O País mobilizou-se nas últimas duas décadas e meia com uma política pública consistente e com grandes investimentos públicos nos serviços de águas. A cobertura e a qualidade do serviço prestado por infraestruturas públicas melhoraram substancialmente a nível nacional (urbano mais rural), com 96% de cobertura nacional em abastecimento e 85% em saneamento com tratamento. Os 99% de qualidade da água potável, 78% de recursos hídricos, 99% de água de praias marítimas e 95% de água de praias fluviais de boa qualidade certamente ajudam muito a que Portugal seja uma sociedade saudável e seja considerado o melhor destino turístico do mundo. Atingimos muito bons níveis, mas a verdade é que ainda pouco sustentáveis.


Efetivamente, no abastecimento de água verificam-se diversos problemas: excessiva ocorrência de avarias em condutas; excessiva ocorrência de perdas reais de água; baixa eficiência energética; insuficiente reabilitação de condutas; e insuficiente conhecimento infraestrutural e de gestão patrimonial na maioria das entidades gestoras. Nas águas residuais verificam-se problemas ainda maiores: excessiva ocorrência de colapsos estruturais em coletores; baixa eficiência energética; insuficiente reabilitação de coletores; e também insuficiente conhecimento infraestrutural e de gestão patrimonial na maioria das entidades gestoras. A falta de eficiência e de informação é uma grande barreira à melhoria da situação.


Em síntese, o País tem atualmente ativos de águas muito valiosos, complexos e exigentes em termos de gestão, mas alguns deles degradados. É necessário assegurar que esses ativos não perdem valor, garantindo a sustentabilidade a médio e a longo prazos da prestação dos serviços públicos associados.

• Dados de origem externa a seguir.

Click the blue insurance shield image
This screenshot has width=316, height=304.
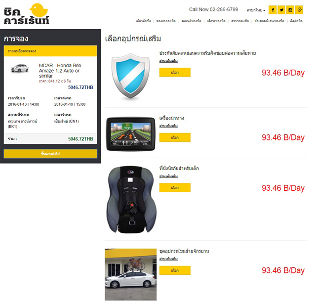pos(130,76)

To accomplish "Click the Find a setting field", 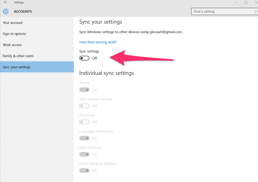I will pyautogui.click(x=224, y=11).
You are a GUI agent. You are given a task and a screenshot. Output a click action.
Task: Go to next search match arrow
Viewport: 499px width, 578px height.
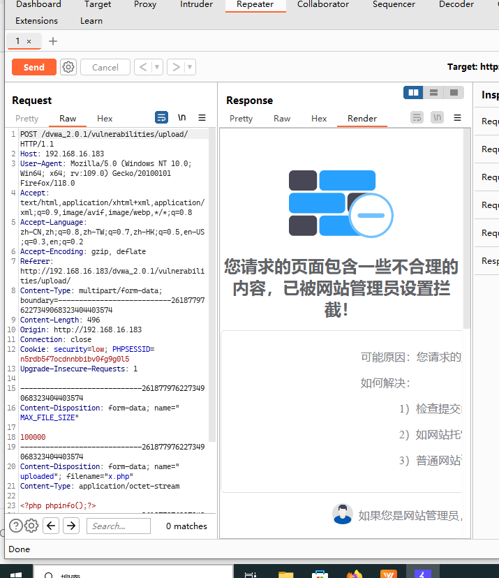[x=71, y=526]
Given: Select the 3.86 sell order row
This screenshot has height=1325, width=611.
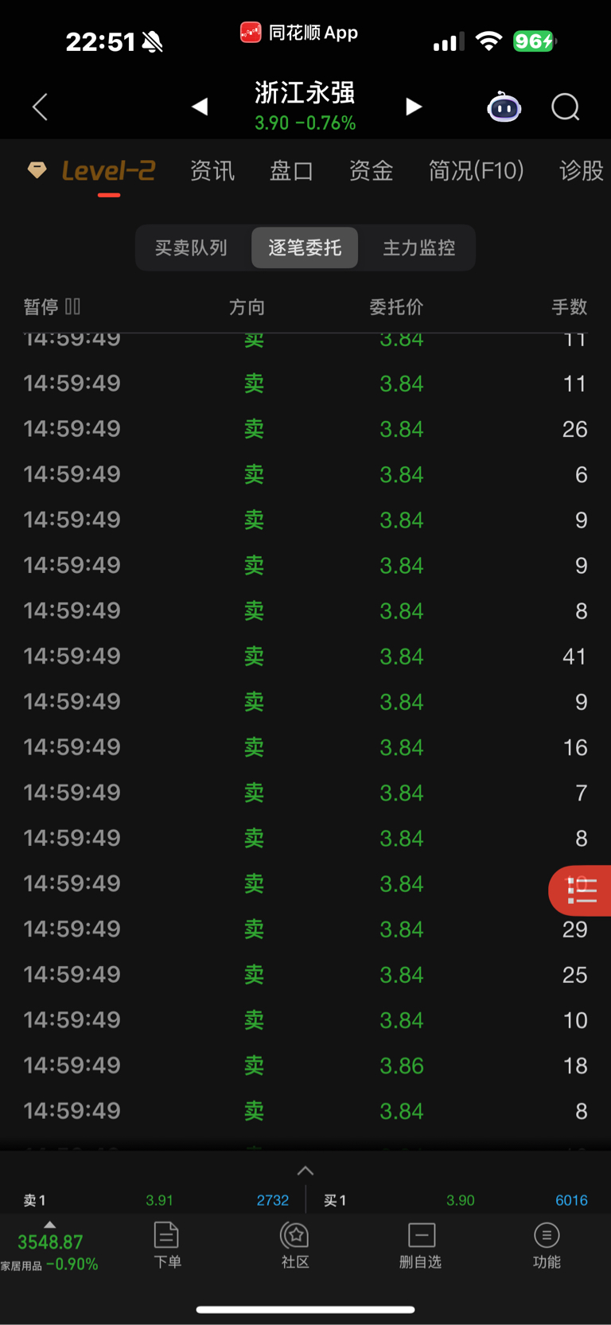Looking at the screenshot, I should pos(306,1066).
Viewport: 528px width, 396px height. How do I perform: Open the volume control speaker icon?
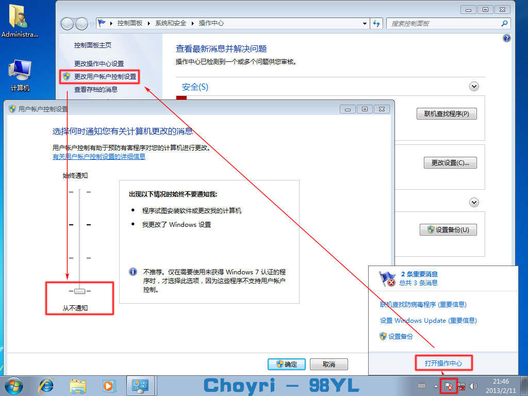(472, 386)
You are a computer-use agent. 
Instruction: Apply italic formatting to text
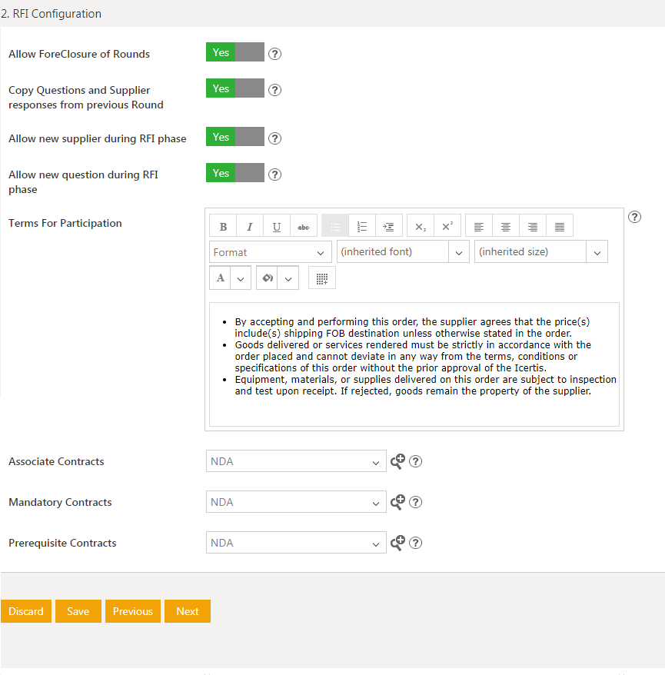(x=250, y=226)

Nós herdamos infraestruturas, usamo-las em nosso benefício e gerimos o seu valor, e queremos entregá-las à geração seguinte. Sim, mas em que estado? É fundamental mudar o paradigma atual. Só com uma boa gestão de ativos podemos garantir água para todos, bons serviços aos consumidores e serviços sustentáveis no longo prazo! E o que é afinal a gestão de ativos? É uma estratégia da entidade gestora para encontrar o equilíbrio ótimo, no médio e longo prazo, entre a qualidade de serviço prestado e seu custo, para um nível aceitável de risco. E um aspeto especialmente preocupante é a gestão patrimonial de infraestruturas, que integra a gestão de ativos mas exige uma visão estratégica específica e conhecimento especializado.


As Normas NP-ISO 55000 (visão global princípios e terminologia, requisitos e linhas de orientação para cumprir os requisitos) apontam para uma visão estratégica de longo prazo, o alinhamento de objetivos e decisões consistentes, transparentes e baseadas em análise do risco, com base no melhor conhecimento. Os requisitos de um sistema de gestão de ativos são diversos: planeamento estratégico, tático e operacional; análise do contexto e objetivos estratégicos; caracterização do estado das infraestruturas; avaliação do valor dos ativos; análise do risco; definição de cenários e alternativas; priorização de obras e ações de reabilitação; programação da operação e manutenção; programação da segurança; planeamento de investimentos e necessidade de informação fiável (ex. informação sobre infraestruturas, sobre qualidade de serviço e da água, e económica e financeira).


É essencial que as entidades gestoras e o regulador saibam como fazer uma boa alocação financeira das verbas destinadas à reabilitação das infraestruturas existentes, pois o inadequado investimento (CAPEX) na renovação dos sistemas implica maior necessidade de investimento e faz aumentar os custos de operação (OPEX). As entidades gestoras e o regulador têm que saber responder à pergunta “Onde investir cada Euro na renovação dos sistemas?”. E como devemos nós, profissionais da água, encarar a gestão de ativos dos serviços de abastecimento e de águas residuais? Pensando nos nossos netos e nos netos dos nossos concidadãos.


Jaime Melo Baptista, engenheiro civil especializado em engenharia sanitária, é Investigador-Coordenador do LNEC, Coordenador do Lisbon International Centre for Water (LIS-Water), vogal do CNADS e Presidente do Conselho Estratégico da PPA e foi Comissário de Portugal ao Fórum Mundial da Água 2018. Integrou o conselho de administração e o conselho estratégico da IWA. Foi presidente da ERSAR (2003-2015), dirigiu o Departamento de Hidráulica (1990-2000) e o Núcleo de Hidráulica Sanitária (1980-1989) do LNEC, foi diretor da revista Ambiente 21 (2001-2003) e consultor. Foi distinguido com o IWA Award for Outstanding Contribution to Water Management and Science.